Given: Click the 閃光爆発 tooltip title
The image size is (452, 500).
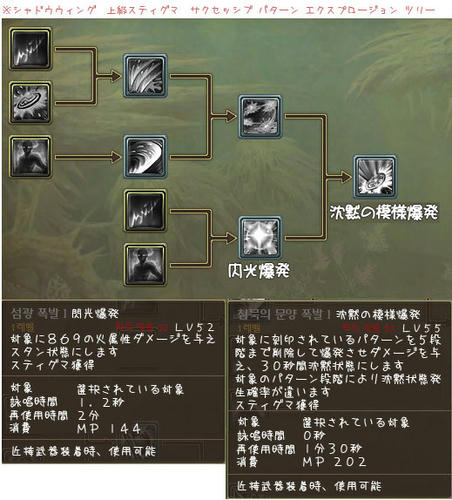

--

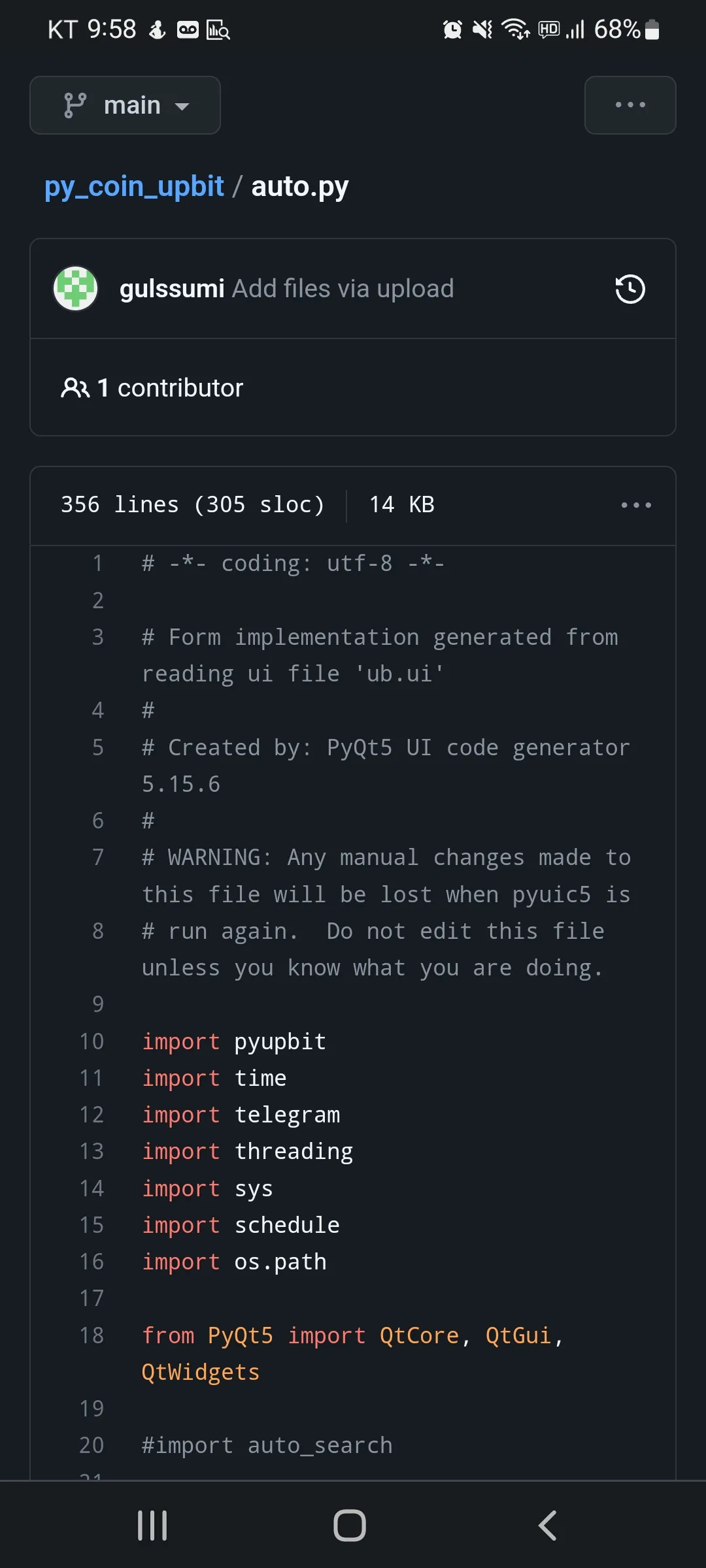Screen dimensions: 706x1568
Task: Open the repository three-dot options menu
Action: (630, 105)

* * *

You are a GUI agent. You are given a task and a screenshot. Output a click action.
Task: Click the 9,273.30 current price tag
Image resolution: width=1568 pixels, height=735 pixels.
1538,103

- _WORK INSTRUCTIONS_:
In the listing above, locate the line containing "Given: Click the 閃光爆発 tooltip title" and the line containing "The image size is (452, 500).". Transcribe those two lines and everything between them, exactly as written.

- _ANSWER TO THIS EXERCISE_:
Given: Click the 閃光爆発 tooltip title
The image size is (452, 500).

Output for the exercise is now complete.